**What is expected:** Quote each of the rows below verbatim, keeping every character and number as it appears.

**Supplied material:**
--------------------

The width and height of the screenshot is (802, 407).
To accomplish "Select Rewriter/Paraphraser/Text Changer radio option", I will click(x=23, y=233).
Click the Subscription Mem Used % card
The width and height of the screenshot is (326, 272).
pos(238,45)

--------------------

**Written answer:**
The width and height of the screenshot is (802, 407).
To accomplish "Select Rewriter/Paraphraser/Text Changer radio option", I will click(x=23, y=233).
Click the Subscription Mem Used % card
The width and height of the screenshot is (326, 272).
pos(238,45)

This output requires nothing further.